Saved data entries:
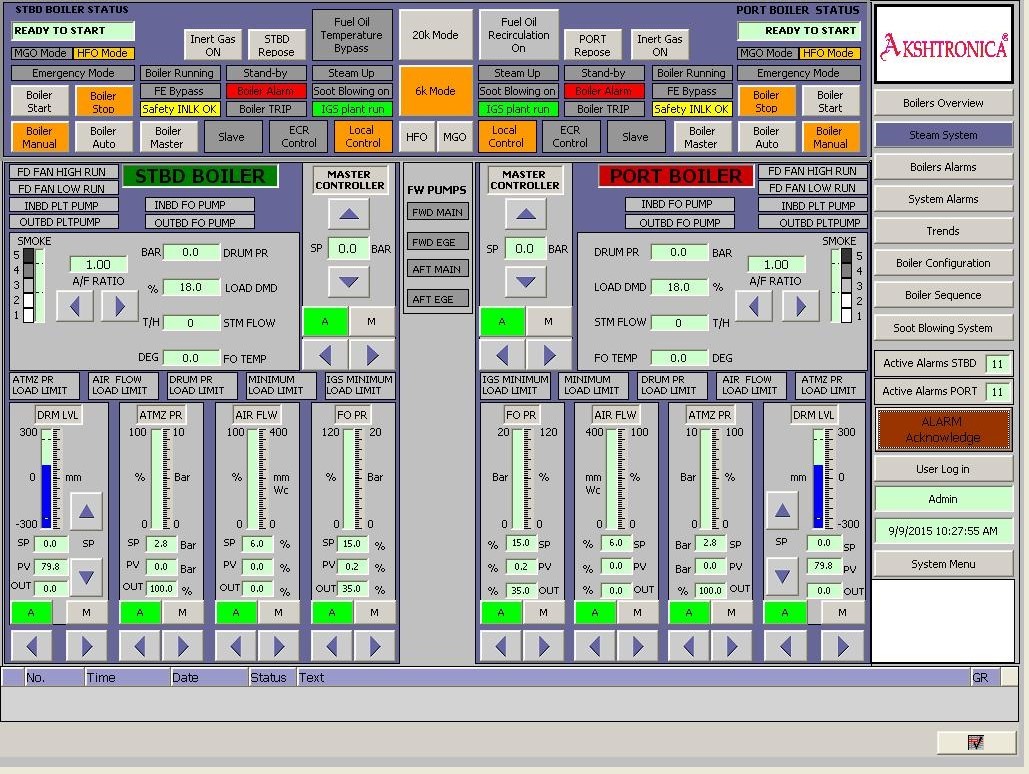The width and height of the screenshot is (1029, 774).
Task: Click the STBD DRM LVL level gauge
Action: [x=46, y=478]
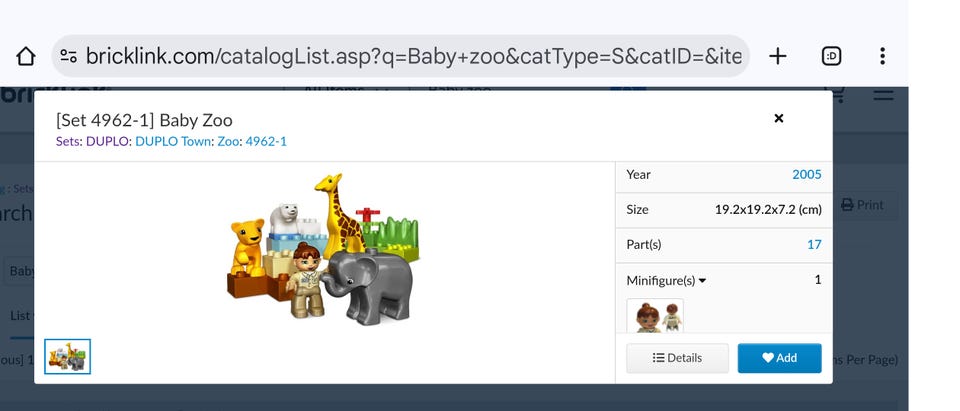Click the 2005 year link
960x411 pixels.
tap(806, 174)
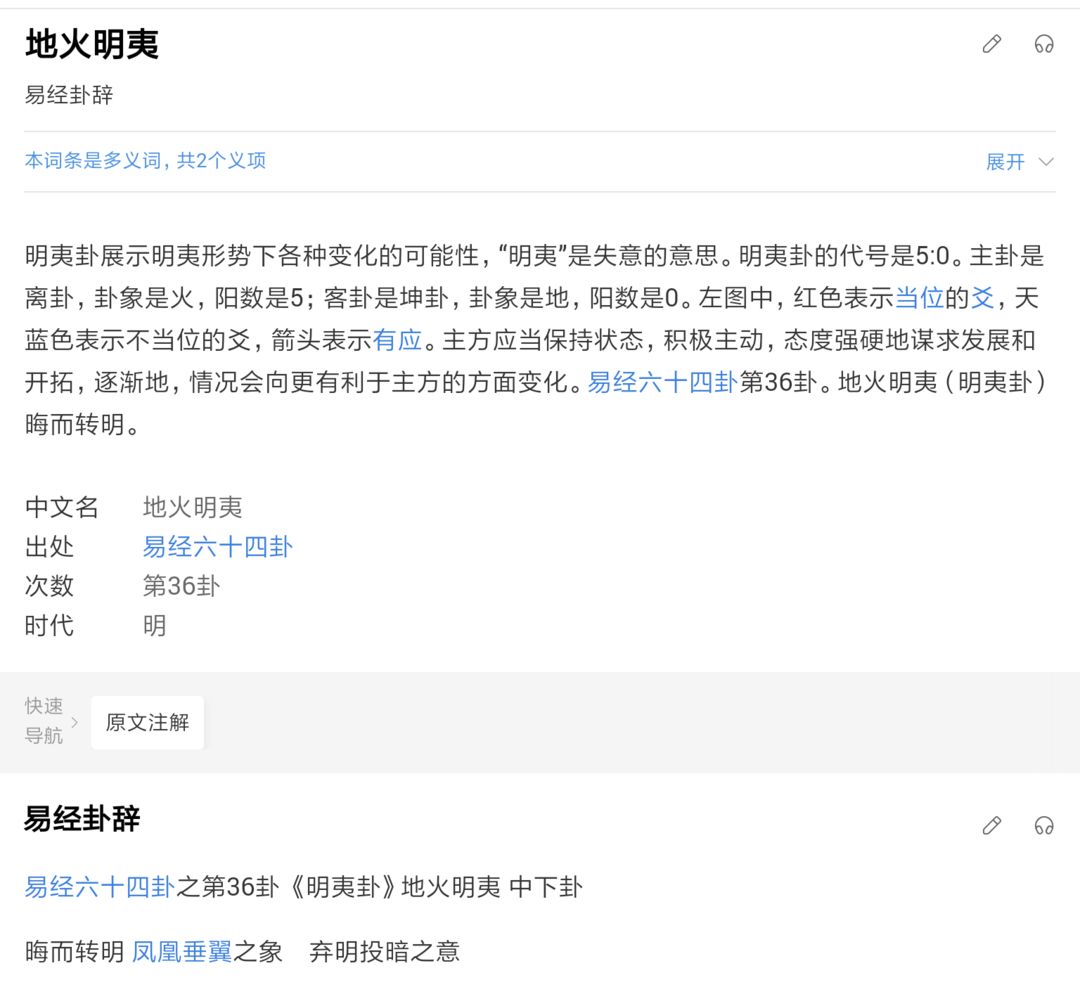Open the 当位 link in the summary
This screenshot has height=987, width=1080.
(x=919, y=298)
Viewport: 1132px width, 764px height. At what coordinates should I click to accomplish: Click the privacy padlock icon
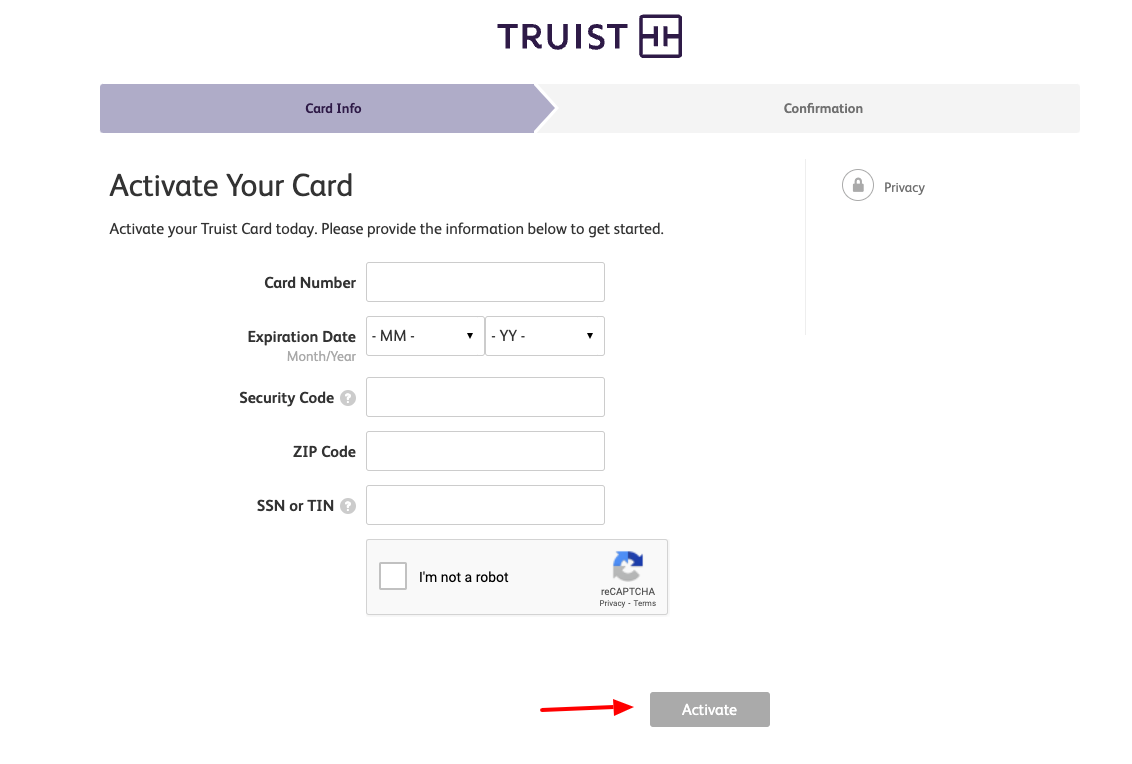(x=857, y=185)
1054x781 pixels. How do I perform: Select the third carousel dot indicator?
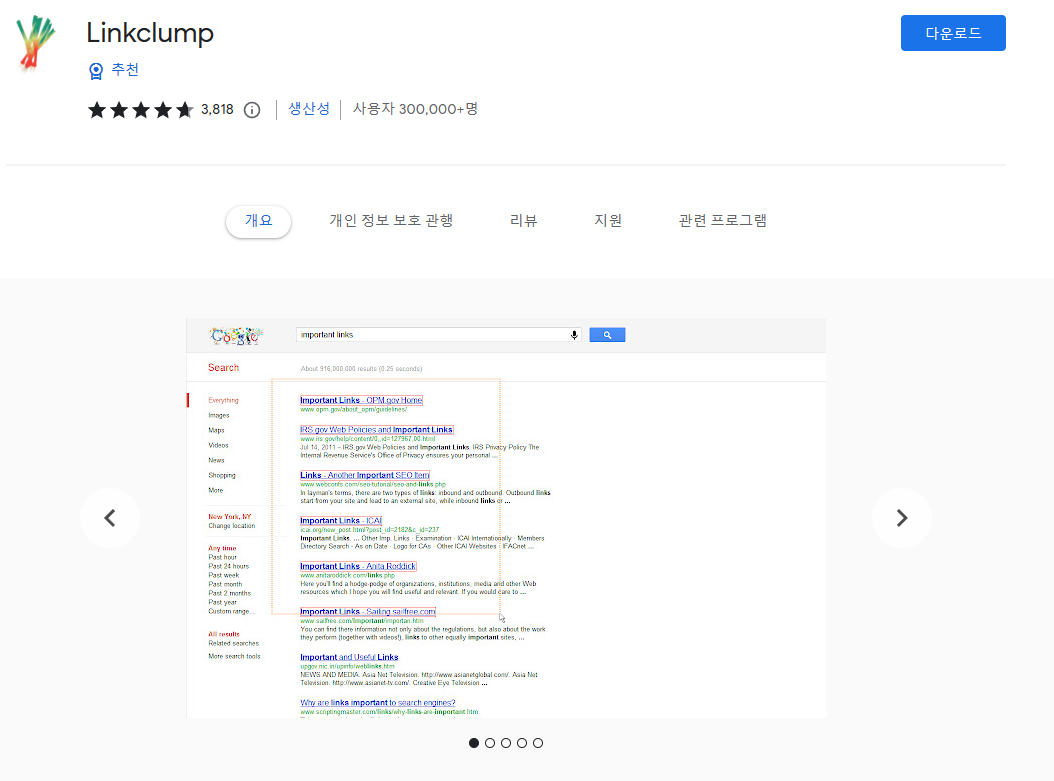coord(506,743)
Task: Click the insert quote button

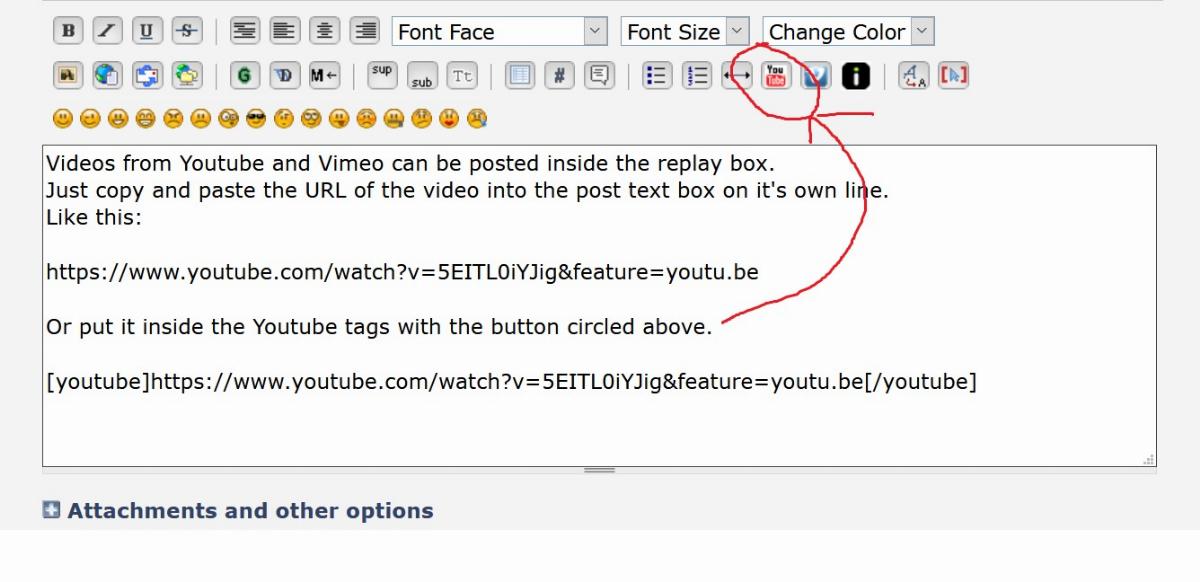Action: click(x=599, y=76)
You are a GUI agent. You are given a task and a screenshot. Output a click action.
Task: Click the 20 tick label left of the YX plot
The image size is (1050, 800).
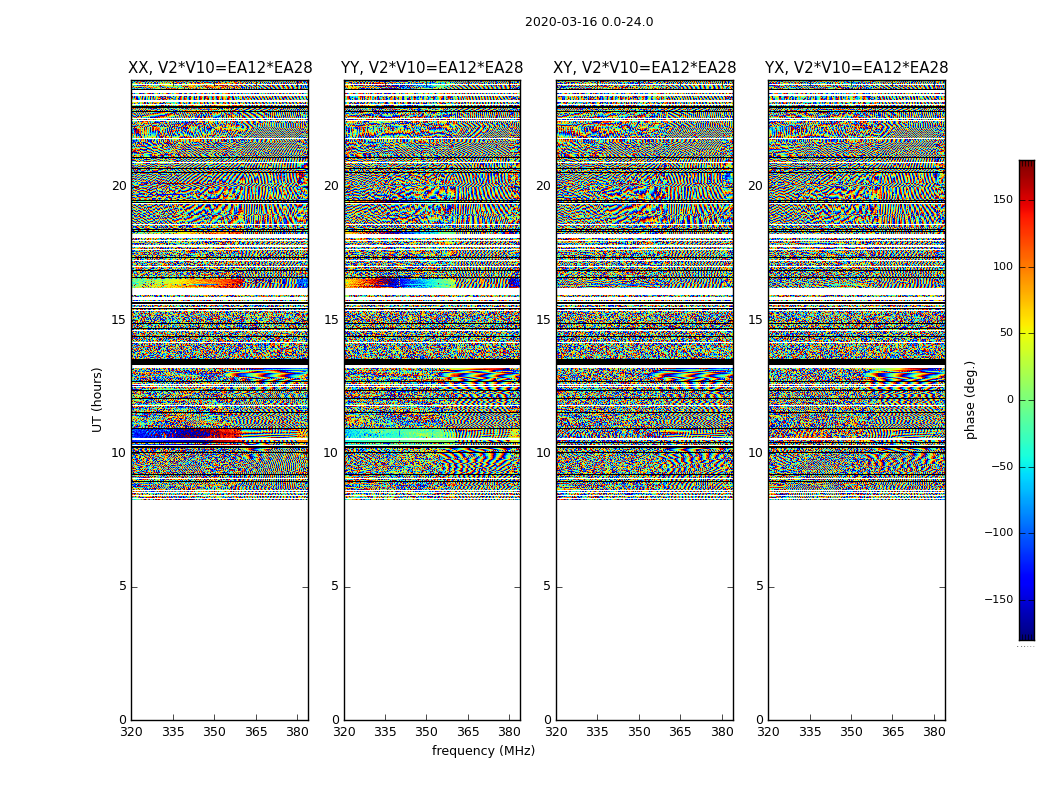tap(755, 186)
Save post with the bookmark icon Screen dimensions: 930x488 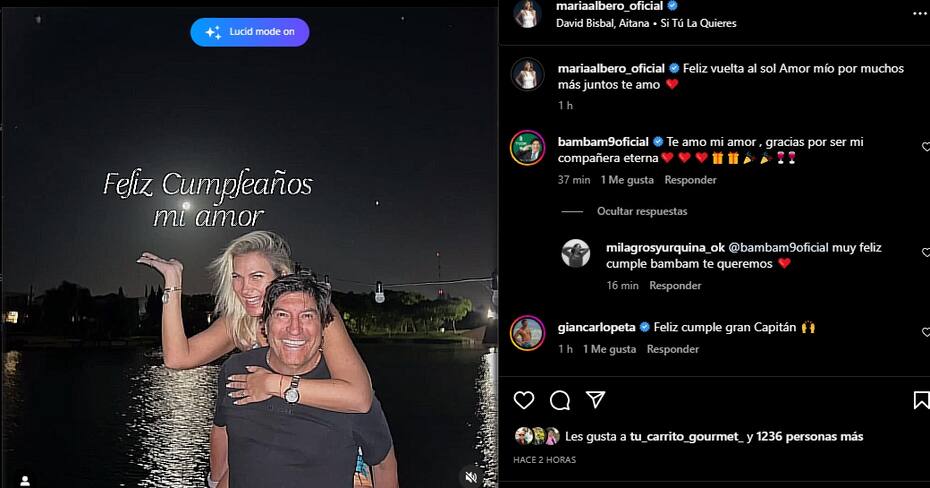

Required action: Copy out only the lines from the one containing "The image size is (1050, 800)." to the end of the entries, unchanged. Drop the pictures.

Exercise result:
The image size is (1050, 800).
tap(755, 186)
Save post with the bookmark icon Screen dimensions: 930x488 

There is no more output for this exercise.